Теперь я сильно занят печатающейся новой моей книгой «Функция. Наглядное изложение высшего математического анализа в полном его объеме». Уже отпечатано восемь первых листов, остальные (около 20) в наборе, и корректура занимает много времени. Пишу также книгу «Вселенная» для «Итогов науки», издающихся в Москве книгоиздательством «Мир». Затем приготовляю публичную лекцию о воздухоплавании, которую в первой половине февраля думаю повторить в Москве в пользу, кажется, Московского общества улучшения участи женщин, Е. В. Головина его председательница.

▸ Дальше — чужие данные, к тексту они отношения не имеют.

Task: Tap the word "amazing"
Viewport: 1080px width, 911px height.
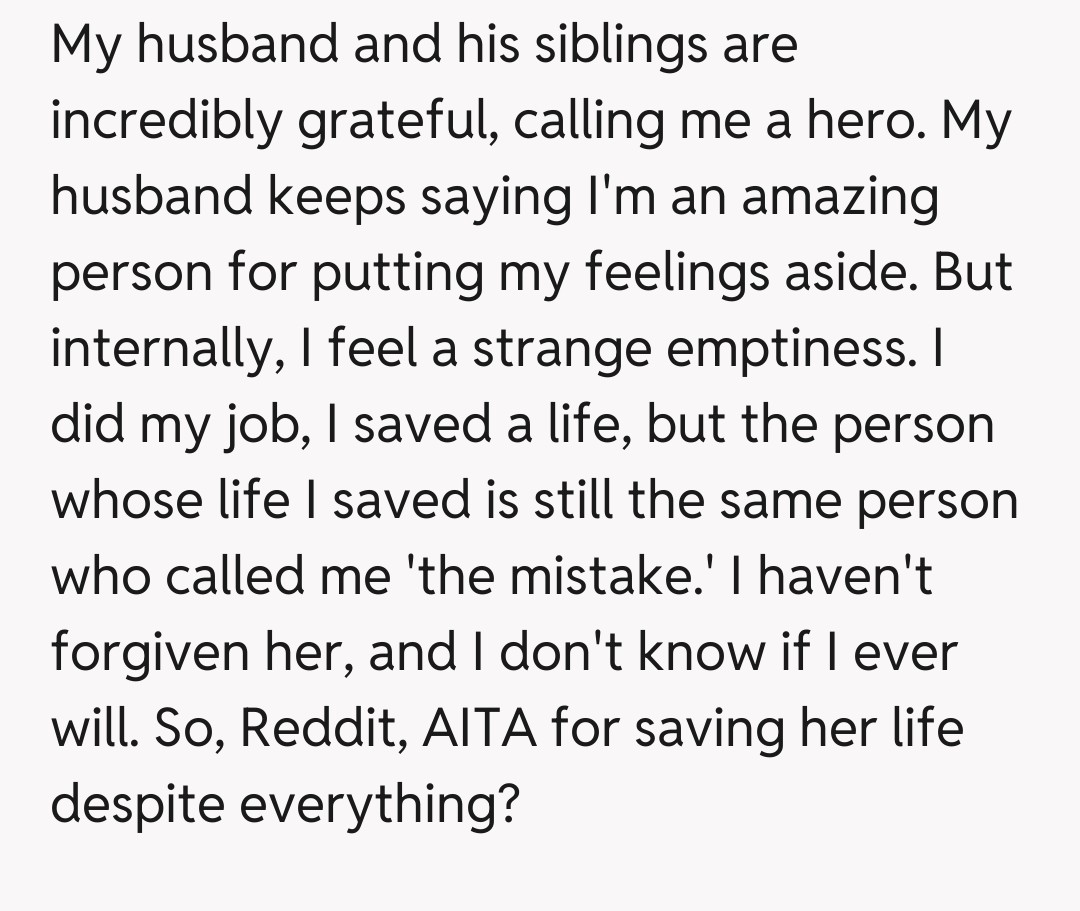Action: 841,198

После же Москвы предполагал повторять ее в разных провинциальных городах весь февраль и март, но тут клином стало привлечение меня в качестве обвиняемого за мою книжку «Звездные песни». Ее издало весной книгоиздательство «Скорпион», и первоначально привлекали его представителя, но я написал в Комитет по делам печати, что хотя в книжке моей и нет ничего подходящего под ст. 129, п. 1 и 2, и под ст. 128, но уж если кому-нибудь необходимо подвергаться за нее заключению в крепости, то лучше мне как автору, а не издателю. На это мне более полгода не было ответа, но, так как мне было очень тяжело думать, что из-за меня будет страдать другой человек, я снова, в декабре, воспользовался представившимся случаем попросить А. И. Гучкова как председателя Государственной думы похлопотать об ускорении этого дела.

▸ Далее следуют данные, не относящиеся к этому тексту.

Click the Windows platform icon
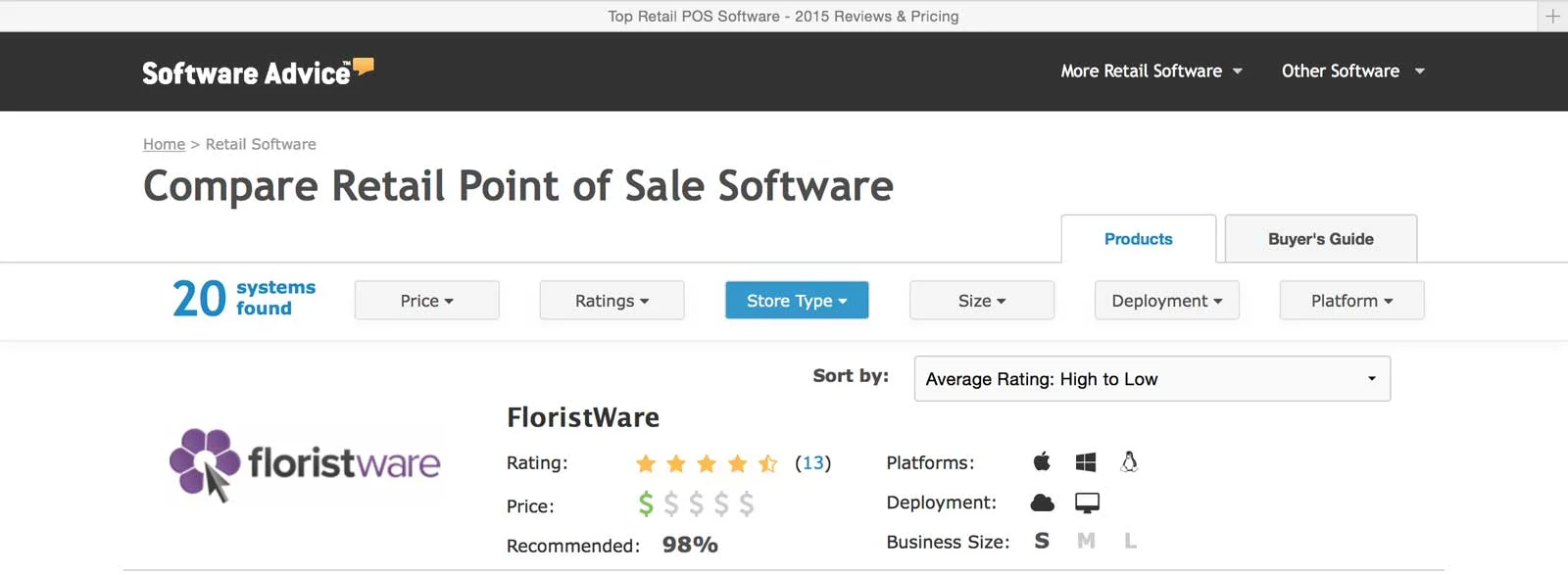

После этого хлопоты мои увенчались успехом, обвинение переведено (конечно, без всякого содействия в этом отношении А. И. Гучкова) на меня, следователь по особо важным делам (при Московской судебной палате) поручил допросить меня следователю 28 уч. Коломенской части в Петербурге, и предварительное следствие окончилось в два допроса. Инкриминированы мне 8 стихотворений: на стр. 5, 19, 33, 41—44, 64, 90, 118 и 133 «Звездных песен». Все из них, подведенные под «дерзостное неуважение» по ст. 128, оказываются совершенно общего содержания, стихотворения вне пространства и времени, в которых выражения «тиран», «троны», «короны» одинаково можно отнести к Нерону, Тамерлану или к кому угодно в том же роде. Так что на суде будет вообще очень курьезное превращение ролей: мне, человеку оппозиции, придется доказывать (и совершенно по совести), что, употребив слово «тиран», я не имел в виду русской верховной власти и даже не думал о том, подходит ли она или нет под этот термин, а прокурор будет доказывать, что именно подходит! Точно так же и все подведенные под «воззвание к ниспровержению» по 1 и 2 п. 129 ст. места содержат лишь общие призывы к борьбе с угнетением и ни слова не говорят о России, а прокурору придется доказывать, что угнетение именно и есть в России. Поистине удивительные настали времена.